To do:
Make an exact copy of the records, leaving out the images.

┌─ Data records

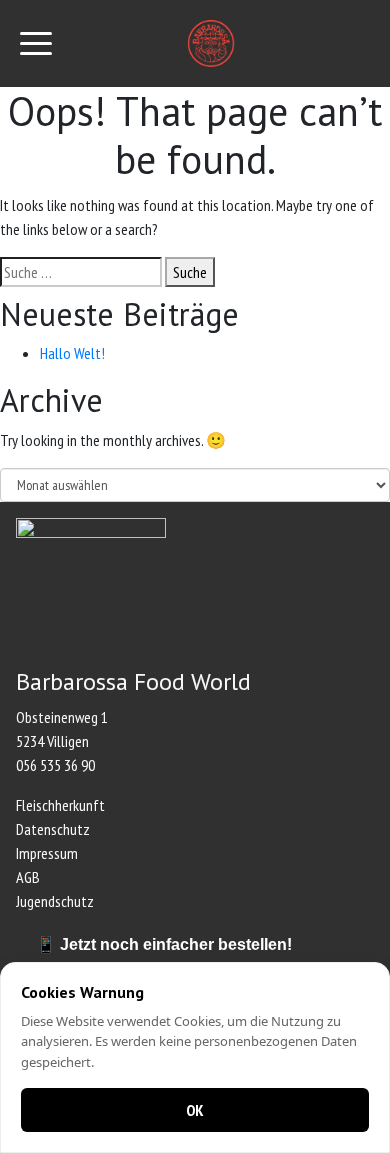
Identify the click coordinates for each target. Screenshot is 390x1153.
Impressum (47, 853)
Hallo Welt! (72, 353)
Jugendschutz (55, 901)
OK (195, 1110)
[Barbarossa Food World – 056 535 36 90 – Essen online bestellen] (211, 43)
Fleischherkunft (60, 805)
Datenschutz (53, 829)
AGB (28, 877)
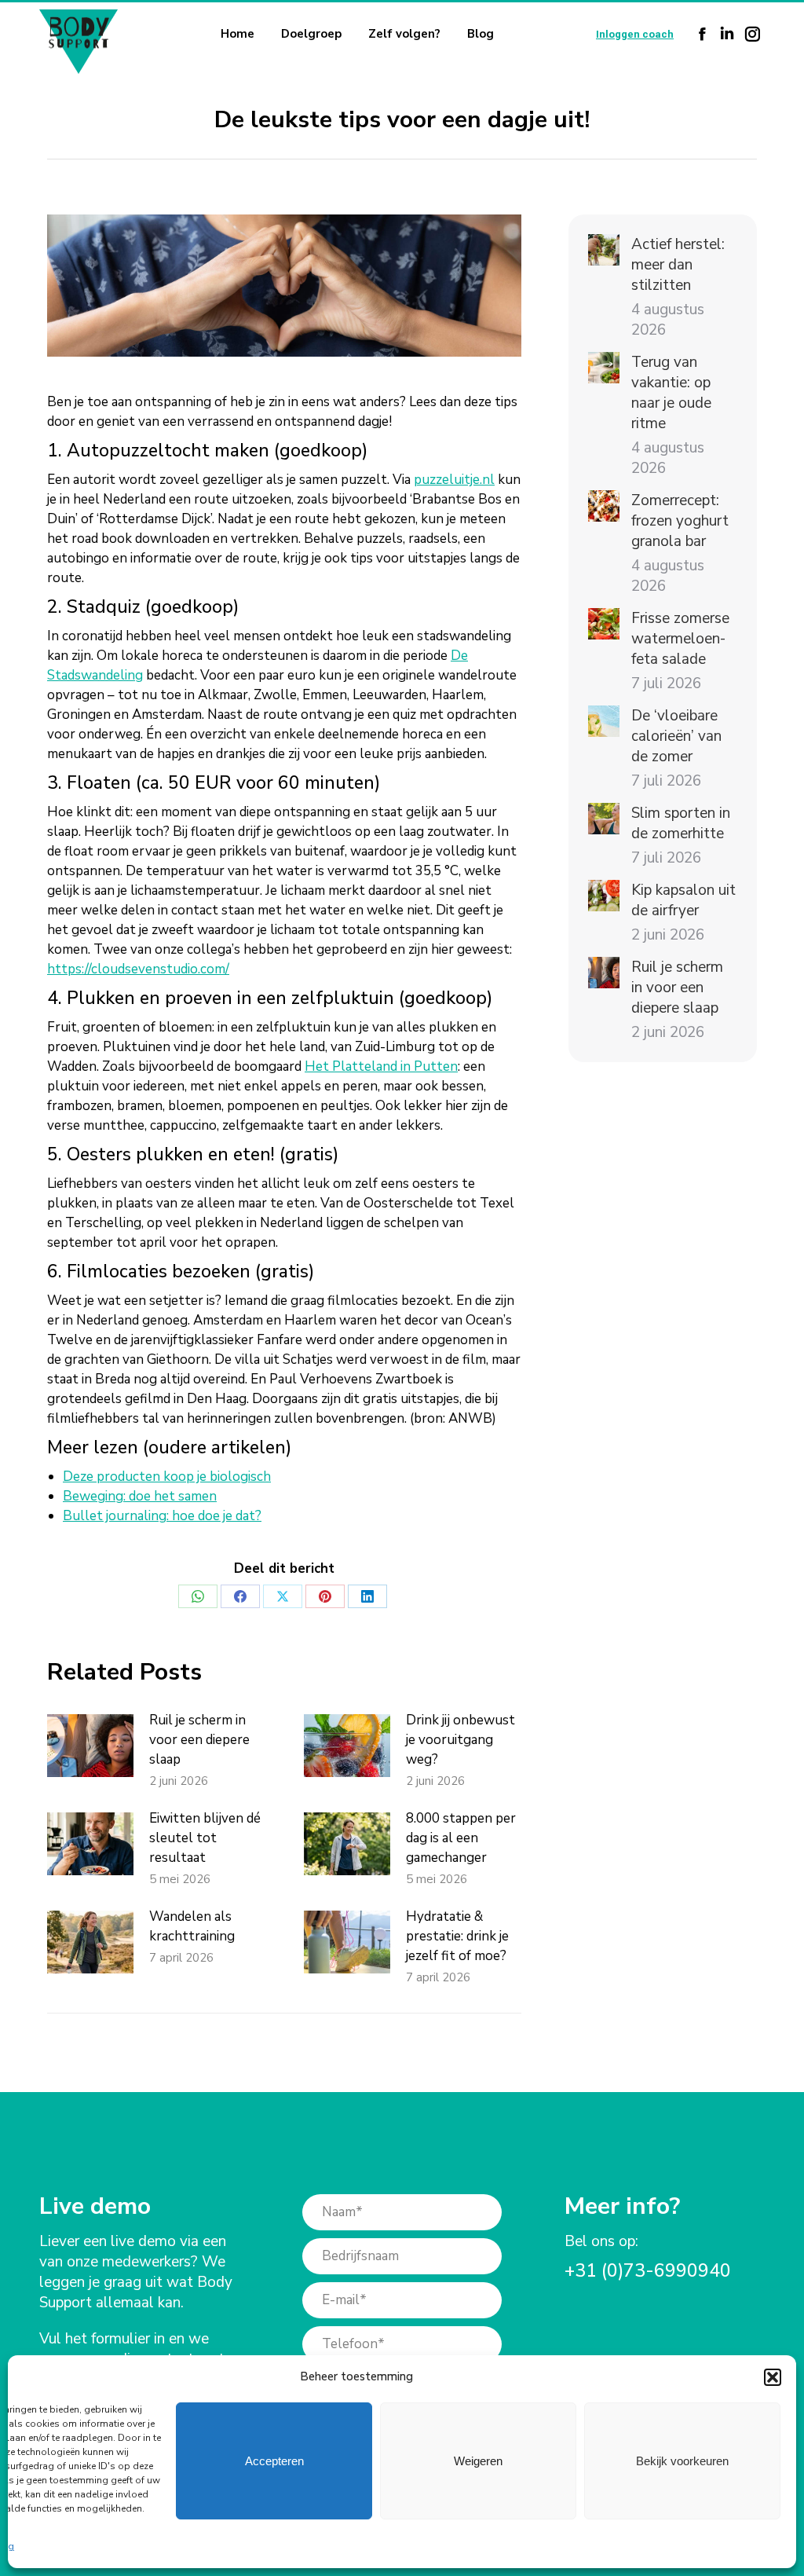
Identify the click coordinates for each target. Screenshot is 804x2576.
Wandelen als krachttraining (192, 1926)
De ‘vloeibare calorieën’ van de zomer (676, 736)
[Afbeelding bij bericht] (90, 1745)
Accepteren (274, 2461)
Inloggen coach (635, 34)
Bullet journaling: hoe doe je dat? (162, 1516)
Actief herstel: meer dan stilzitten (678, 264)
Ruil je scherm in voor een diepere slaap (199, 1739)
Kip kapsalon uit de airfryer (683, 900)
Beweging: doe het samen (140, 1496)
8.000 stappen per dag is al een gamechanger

└─

Result of this task:
Identify the click coordinates for each target. Screenshot is 390x1153.
Impressum (47, 853)
Hallo Welt! (72, 353)
Jugendschutz (55, 901)
OK (195, 1110)
[Barbarossa Food World – 056 535 36 90 – Essen online bestellen] (211, 43)
Fleischherkunft (60, 805)
Datenschutz (53, 829)
AGB (28, 877)
Identify the click coordinates for each target. Screenshot is 804x2576.
Wandelen als krachttraining (192, 1926)
De ‘vloeibare calorieën’ van de zomer (676, 736)
[Afbeelding bij bericht] (90, 1745)
Accepteren (274, 2461)
Inloggen coach (635, 34)
Bullet journaling: hoe doe je dat? (162, 1516)
Actief herstel: meer dan stilzitten (678, 264)
Ruil je scherm in voor een diepere slaap (199, 1739)
Kip kapsalon uit de airfryer (683, 900)
Beweging: doe het samen (140, 1496)
8.000 stappen per dag is al een gamechanger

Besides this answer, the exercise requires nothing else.